Journal of Clinical Oncology. 2008 Apr 1;26(10):1698-704[Link]

Jassem J, Ramlau R, Santoro A, Schuette W, Chemaissani A, Hong S, Blatter J, Adachi S, Hanauske A, Manegold C.

Radiotherapy and Oncology, Medical University of Gdansk, Debinki 7 St, Gdansk, Poland.


Purpose: This multicenter, phase III study compared overall survival (OS) of second-line pemetrexed plus best supportive care (BSC) versus BSC alone in patients with advanced malignant pleural mesothelioma (MPM). Secondary end points included response rate, progression-free survival (PFS), time to tumor progression (TTP), time to treatment failure (TTF), and toxicity.

Patients and Methods: Patients with relapsed MPM after first-line chemotherapy were randomly assigned to receive pemetrexed 500 mg/m2 plus BSC (P+BSC) every 21 days or BSC alone.

Results: The study enrolled 243 patients (123 on P+BSC arm and 120 on BSC arm). Median OS time was not significantly different between the arms (8.4 months for P+BSC and 9.7 months for BSC; P = .74). Cox regression modeling suggested a trending survival benefit for patients who responded to first-line therapy. Time-to-event measures significantly favored P+BSC (median PFS, TTP, and TTF). Partial response was achieved in 18.7% and 1.7% of patients in P+BSC and BSC arms, respectively (P < .0001), and a disease control rate (partial response plus stable disease) was achieved in 59.3% and 19.2% of patients in P+BSC and BSC arms, respectively (P < .0001). Use of postdiscontinuation chemotherapy was significantly greater among BSC patients compared with P+BSC patients (51.7% v 28.5%, respectively; P = .0002), with more BSC patients receiving pemetrexed (18.3% v 3.3%, respectively; P = .0001). Postdiscontinuation therapy was initiated earlier for BSC than P+BSC patients (median time to initiation, 4.3 v 15.7 months, respectively; log-rank P < .0001).
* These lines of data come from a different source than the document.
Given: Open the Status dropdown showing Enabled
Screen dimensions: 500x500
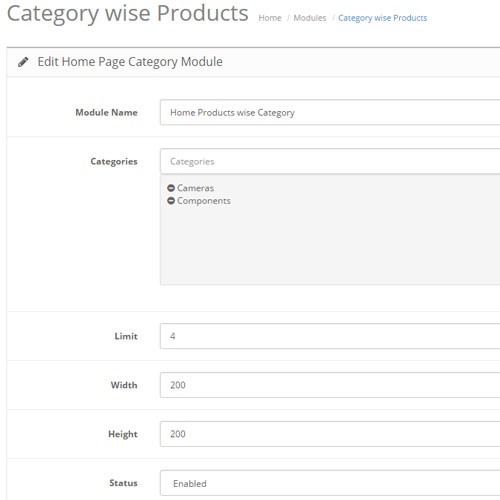Looking at the screenshot, I should coord(330,483).
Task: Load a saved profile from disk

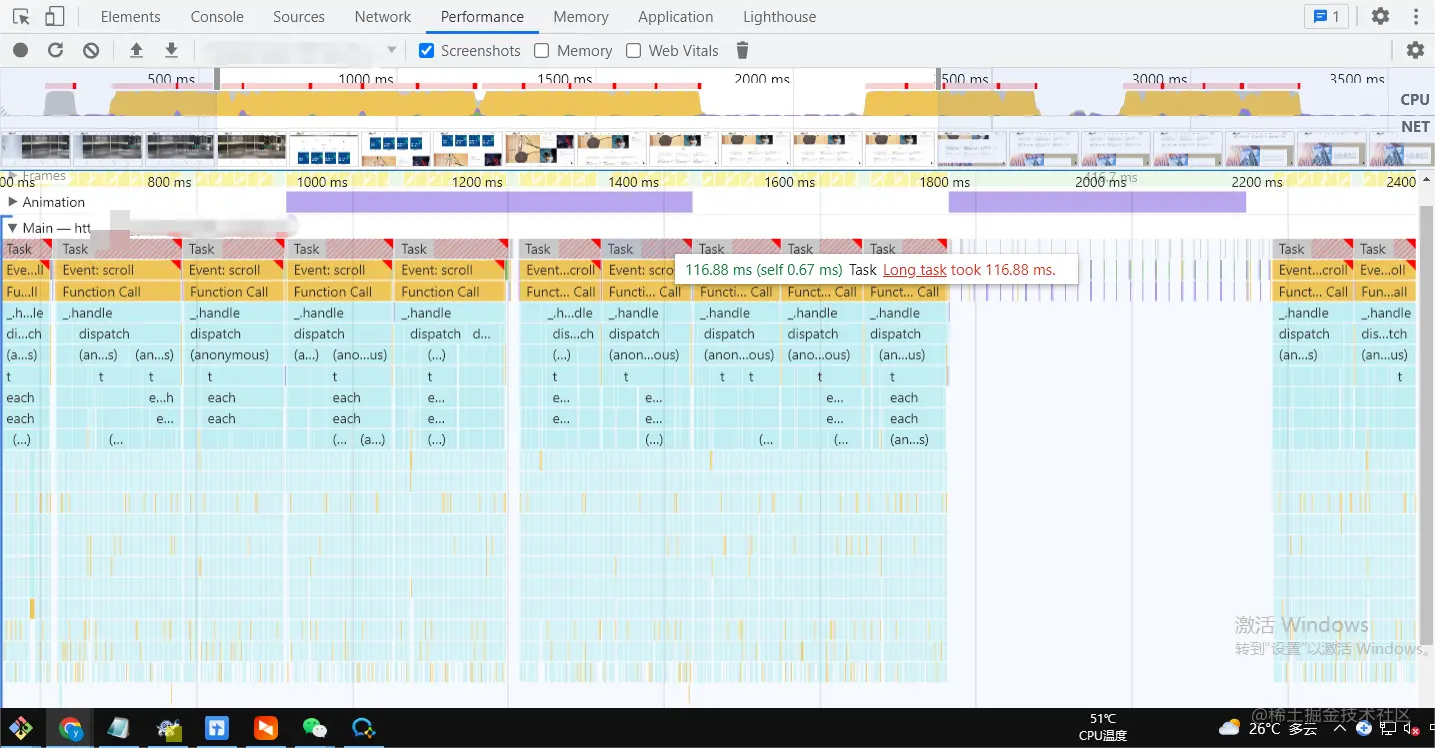Action: 136,50
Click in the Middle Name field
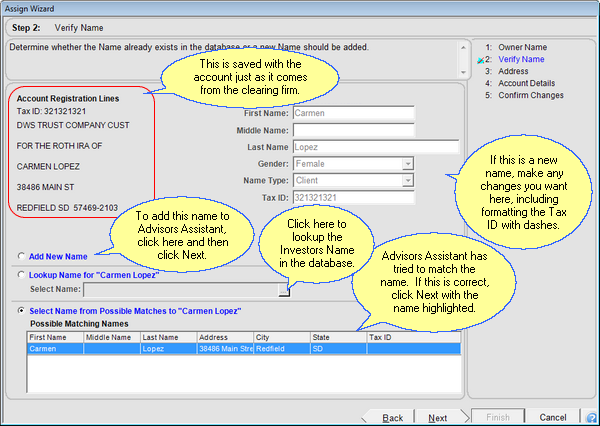 tap(353, 130)
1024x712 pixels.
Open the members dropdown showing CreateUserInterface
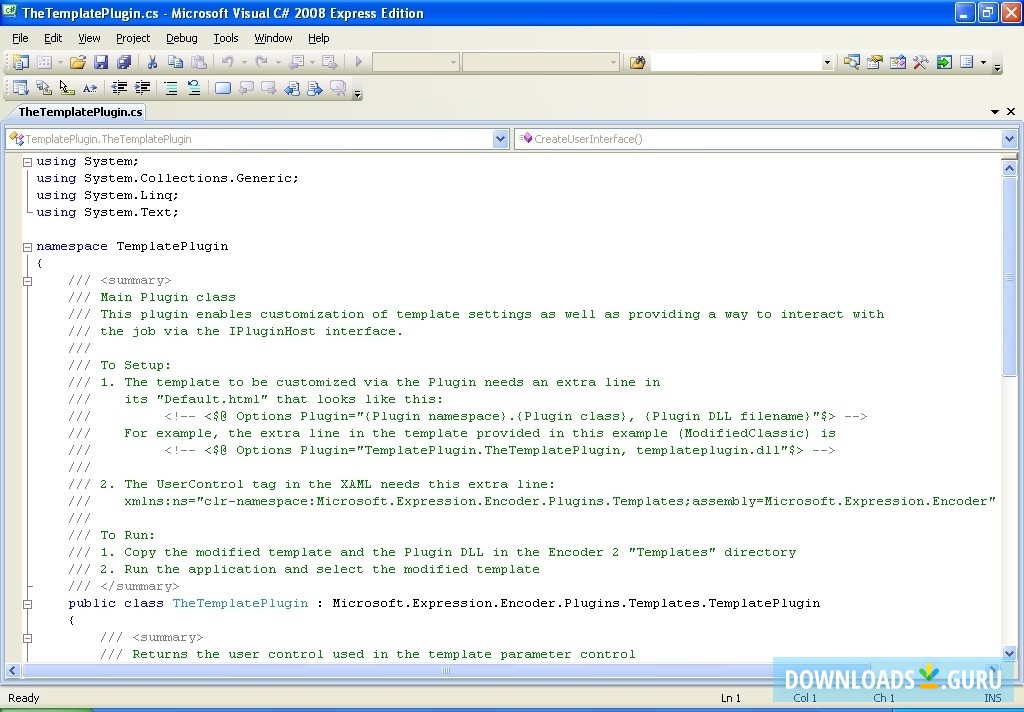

Chemotherapy was well tolerated, with expected modest (4% to 7%) grade 3 and 4 hematologic toxicities.

Conclusion: Second-line pemetrexed elicited significant tumor response and delayed disease progression compared with BSC alone in patients with advanced MPM. Improvement in OS was not seen in this study, possibly because of the significant imbalance in postdiscontinuation chemotherapy between the arms.